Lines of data
- - -

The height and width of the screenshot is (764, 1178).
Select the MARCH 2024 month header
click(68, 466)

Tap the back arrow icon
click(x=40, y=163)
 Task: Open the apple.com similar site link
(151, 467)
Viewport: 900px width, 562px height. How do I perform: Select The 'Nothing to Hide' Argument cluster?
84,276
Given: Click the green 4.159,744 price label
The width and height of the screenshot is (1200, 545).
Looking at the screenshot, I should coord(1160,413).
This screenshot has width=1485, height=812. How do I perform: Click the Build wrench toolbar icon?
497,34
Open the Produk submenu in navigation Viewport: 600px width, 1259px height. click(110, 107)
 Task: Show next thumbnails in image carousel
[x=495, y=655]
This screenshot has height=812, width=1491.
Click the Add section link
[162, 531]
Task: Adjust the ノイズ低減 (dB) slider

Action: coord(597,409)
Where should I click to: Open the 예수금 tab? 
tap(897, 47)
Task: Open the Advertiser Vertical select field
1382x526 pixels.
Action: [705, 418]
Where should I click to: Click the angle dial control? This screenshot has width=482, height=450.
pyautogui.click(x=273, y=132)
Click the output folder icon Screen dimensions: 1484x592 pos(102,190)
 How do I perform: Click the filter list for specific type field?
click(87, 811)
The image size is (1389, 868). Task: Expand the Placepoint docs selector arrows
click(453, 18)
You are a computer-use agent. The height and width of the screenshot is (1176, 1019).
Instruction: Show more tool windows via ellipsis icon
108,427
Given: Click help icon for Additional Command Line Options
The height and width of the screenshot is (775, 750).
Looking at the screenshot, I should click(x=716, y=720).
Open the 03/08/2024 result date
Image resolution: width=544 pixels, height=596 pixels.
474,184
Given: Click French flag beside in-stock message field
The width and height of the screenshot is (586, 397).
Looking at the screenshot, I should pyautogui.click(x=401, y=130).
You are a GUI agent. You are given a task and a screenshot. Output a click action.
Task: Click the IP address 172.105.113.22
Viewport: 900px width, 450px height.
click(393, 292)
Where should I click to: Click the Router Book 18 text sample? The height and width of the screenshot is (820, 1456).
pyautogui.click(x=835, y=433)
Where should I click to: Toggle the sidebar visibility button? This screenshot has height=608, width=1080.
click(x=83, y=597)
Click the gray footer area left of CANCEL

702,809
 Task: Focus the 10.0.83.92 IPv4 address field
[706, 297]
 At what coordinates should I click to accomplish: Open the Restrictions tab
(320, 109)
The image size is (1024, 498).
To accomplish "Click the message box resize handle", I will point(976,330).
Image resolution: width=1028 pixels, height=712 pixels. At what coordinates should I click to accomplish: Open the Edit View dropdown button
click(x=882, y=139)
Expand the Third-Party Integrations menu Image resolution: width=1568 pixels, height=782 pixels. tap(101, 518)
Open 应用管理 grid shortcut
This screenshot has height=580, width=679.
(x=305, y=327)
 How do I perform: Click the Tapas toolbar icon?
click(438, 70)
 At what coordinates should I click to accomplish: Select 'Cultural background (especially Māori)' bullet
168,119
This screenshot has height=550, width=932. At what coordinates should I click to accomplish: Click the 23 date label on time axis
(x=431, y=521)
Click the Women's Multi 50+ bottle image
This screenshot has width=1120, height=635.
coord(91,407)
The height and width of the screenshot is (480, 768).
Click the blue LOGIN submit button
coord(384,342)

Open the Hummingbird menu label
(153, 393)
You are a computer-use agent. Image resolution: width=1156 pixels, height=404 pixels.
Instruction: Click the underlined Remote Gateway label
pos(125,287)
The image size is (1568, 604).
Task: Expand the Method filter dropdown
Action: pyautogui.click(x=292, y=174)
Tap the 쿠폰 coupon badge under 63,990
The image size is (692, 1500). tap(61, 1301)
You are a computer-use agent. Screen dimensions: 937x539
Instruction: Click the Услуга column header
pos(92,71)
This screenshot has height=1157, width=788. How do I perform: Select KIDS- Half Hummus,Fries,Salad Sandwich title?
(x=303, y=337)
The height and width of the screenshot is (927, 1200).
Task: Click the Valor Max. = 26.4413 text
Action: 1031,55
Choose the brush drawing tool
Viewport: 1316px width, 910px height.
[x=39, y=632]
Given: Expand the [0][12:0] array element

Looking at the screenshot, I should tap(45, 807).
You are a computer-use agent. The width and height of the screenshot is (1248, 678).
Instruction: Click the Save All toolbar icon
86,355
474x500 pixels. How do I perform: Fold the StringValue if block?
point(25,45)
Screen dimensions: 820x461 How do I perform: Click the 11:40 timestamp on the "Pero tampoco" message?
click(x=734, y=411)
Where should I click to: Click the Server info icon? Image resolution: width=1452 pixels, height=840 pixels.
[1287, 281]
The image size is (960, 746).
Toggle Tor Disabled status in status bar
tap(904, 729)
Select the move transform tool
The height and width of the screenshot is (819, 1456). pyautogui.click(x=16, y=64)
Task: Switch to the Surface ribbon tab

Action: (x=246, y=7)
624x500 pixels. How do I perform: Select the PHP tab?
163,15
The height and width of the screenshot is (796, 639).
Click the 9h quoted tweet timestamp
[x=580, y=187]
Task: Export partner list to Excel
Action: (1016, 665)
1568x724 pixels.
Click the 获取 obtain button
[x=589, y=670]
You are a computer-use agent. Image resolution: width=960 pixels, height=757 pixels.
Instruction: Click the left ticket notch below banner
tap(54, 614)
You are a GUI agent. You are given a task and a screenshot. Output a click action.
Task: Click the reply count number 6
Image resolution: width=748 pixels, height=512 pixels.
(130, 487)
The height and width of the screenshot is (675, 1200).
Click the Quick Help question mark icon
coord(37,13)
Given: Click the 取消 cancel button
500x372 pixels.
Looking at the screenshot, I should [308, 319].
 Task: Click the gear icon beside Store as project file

- - -

■ What is asked:
Rewrite every line of the records above as a numbered list, dropping any blank lines.

■ Exercise answer:
1. The height and width of the screenshot is (764, 1178).
2. Select the MARCH 2024 month header
3. click(68, 466)
4. Tap the back arrow icon
5. click(x=40, y=163)
6.  Task: Open the apple.com similar site link
7. (151, 467)
8. Viewport: 900px width, 562px height. How do I perform: Select The 'Nothing to Hide' Argument cluster?
9. 84,276
10. Given: Click the green 4.159,744 price label
11. The width and height of the screenshot is (1200, 545).
12. Looking at the screenshot, I should coord(1160,413).
13. This screenshot has width=1485, height=812. How do I perform: Click the Build wrench toolbar icon?
14. 497,34
15. Open the Produk submenu in navigation Viewport: 600px width, 1259px height. click(110, 107)
16.  Task: Show next thumbnails in image carousel
17. [x=495, y=655]
18. This screenshot has height=812, width=1491.
19. Click the Add section link
20. [162, 531]
21. Task: Adjust the ノイズ低減 (dB) slider
22. Action: coord(597,409)
23. Where should I click to: Open the 예수금 tab? 
24. tap(897, 47)
25. Task: Open the Advertiser Vertical select field
26. 1382x526 pixels.
27. Action: [705, 418]
28. Where should I click to: Click the angle dial control? This screenshot has width=482, height=450.
29. pyautogui.click(x=273, y=132)
30. Click the output folder icon Screen dimensions: 1484x592 pos(102,190)
31.  How do I perform: Click the filter list for specific type field?
32. click(87, 811)
33. The image size is (1389, 868). Task: Expand the Placepoint docs selector arrows
34. click(453, 18)
35. You are a computer-use agent. The height and width of the screenshot is (1176, 1019).
36. Instruction: Show more tool windows via ellipsis icon
37. 108,427
38. Given: Click help icon for Additional Command Line Options
39. The height and width of the screenshot is (775, 750).
40. Looking at the screenshot, I should click(x=716, y=720).
41. Open the 03/08/2024 result date
42. Image resolution: width=544 pixels, height=596 pixels.
43. 474,184
44. Given: Click French flag beside in-stock message field
45. The width and height of the screenshot is (586, 397).
46. Looking at the screenshot, I should pyautogui.click(x=401, y=130).
47. You are a GUI agent. You are given a task and a screenshot. Output a click action.
48. Task: Click the IP address 172.105.113.22
49. Viewport: 900px width, 450px height.
50. click(393, 292)
51. Where should I click to: Click the Router Book 18 text sample? The height and width of the screenshot is (820, 1456).
52. pyautogui.click(x=835, y=433)
53. Where should I click to: Toggle the sidebar visibility button? This screenshot has height=608, width=1080.
54. click(x=83, y=597)
55. Click the gray footer area left of CANCEL
56. 702,809
57.  Task: Focus the 10.0.83.92 IPv4 address field
58. [706, 297]
59.  At what coordinates should I click to accomplish: Open the Restrictions tab
60. (320, 109)
61. The image size is (1024, 498).
62. To accomplish "Click the message box resize handle", I will point(976,330).
63. Image resolution: width=1028 pixels, height=712 pixels. At what coordinates should I click to accomplish: Open the Edit View dropdown button
64. click(x=882, y=139)
65. Expand the Third-Party Integrations menu Image resolution: width=1568 pixels, height=782 pixels. tap(101, 518)
66. Open 应用管理 grid shortcut
67. This screenshot has height=580, width=679.
68. (x=305, y=327)
69.  How do I perform: Click the Tapas toolbar icon?
70. click(438, 70)
71.  At what coordinates should I click to accomplish: Select 'Cultural background (especially Māori)' bullet
72. 168,119
73. This screenshot has height=550, width=932. At what coordinates should I click to accomplish: Click the 23 date label on time axis
74. (x=431, y=521)
75. Click the Women's Multi 50+ bottle image
76. This screenshot has width=1120, height=635.
77. coord(91,407)
78. The height and width of the screenshot is (480, 768).
79. Click the blue LOGIN submit button
80. coord(384,342)
81. Open the Hummingbird menu label
82. (153, 393)
83. You are a computer-use agent. Image resolution: width=1156 pixels, height=404 pixels.
84. Instruction: Click the underlined Remote Gateway label
85. pos(125,287)
86. The image size is (1568, 604).
87. Task: Expand the Method filter dropdown
88. Action: pyautogui.click(x=292, y=174)
89. Tap the 쿠폰 coupon badge under 63,990
90. The image size is (692, 1500). tap(61, 1301)
91. You are a computer-use agent. Screen dimensions: 937x539
92. Instruction: Click the Услуга column header
93. pos(92,71)
94. This screenshot has height=1157, width=788. How do I perform: Select KIDS- Half Hummus,Fries,Salad Sandwich title?
95. (x=303, y=337)
96. The height and width of the screenshot is (927, 1200).
97. Task: Click the Valor Max. = 26.4413 text
98. Action: 1031,55
99. Choose the brush drawing tool
100. Viewport: 1316px width, 910px height.
101. [x=39, y=632]
102. Given: Expand the [0][12:0] array element
103. Looking at the screenshot, I should tap(45, 807).
104. You are a computer-use agent. The width and height of the screenshot is (1248, 678).
105. Instruction: Click the Save All toolbar icon
106. 86,355
107. 474x500 pixels. How do I perform: Fold the StringValue if block?
108. point(25,45)
109. Screen dimensions: 820x461 How do I perform: Click the 11:40 timestamp on the "Pero tampoco" message?
110. click(x=734, y=411)
111. Where should I click to: Click the Server info icon? Image resolution: width=1452 pixels, height=840 pixels.
112. [1287, 281]
113. The image size is (960, 746).
114. Toggle Tor Disabled status in status bar
115. tap(904, 729)
116. Select the move transform tool
117. The height and width of the screenshot is (819, 1456). pyautogui.click(x=16, y=64)
118. Task: Switch to the Surface ribbon tab
119. Action: (x=246, y=7)
120. 624x500 pixels. How do I perform: Select the PHP tab?
121. 163,15
122. The height and width of the screenshot is (796, 639).
123. Click the 9h quoted tweet timestamp
124. [x=580, y=187]
125. Task: Export partner list to Excel
126. Action: (1016, 665)
127. 1568x724 pixels.
128. Click the 获取 obtain button
129. [x=589, y=670]
130. You are a computer-use agent. Image resolution: width=960 pixels, height=757 pixels.
131. Instruction: Click the left ticket notch below banner
132. tap(54, 614)
133. You are a GUI agent. You are given a task and a screenshot. Output a click action.
134. Task: Click the reply count number 6
135. Image resolution: width=748 pixels, height=512 pixels.
136. (130, 487)
137. The height and width of the screenshot is (675, 1200).
138. Click the Quick Help question mark icon
139. coord(37,13)
140. Given: Click the 取消 cancel button
141. 500x372 pixels.
142. Looking at the screenshot, I should [308, 319].
143.  Task: Click the gear icon beside Store as project file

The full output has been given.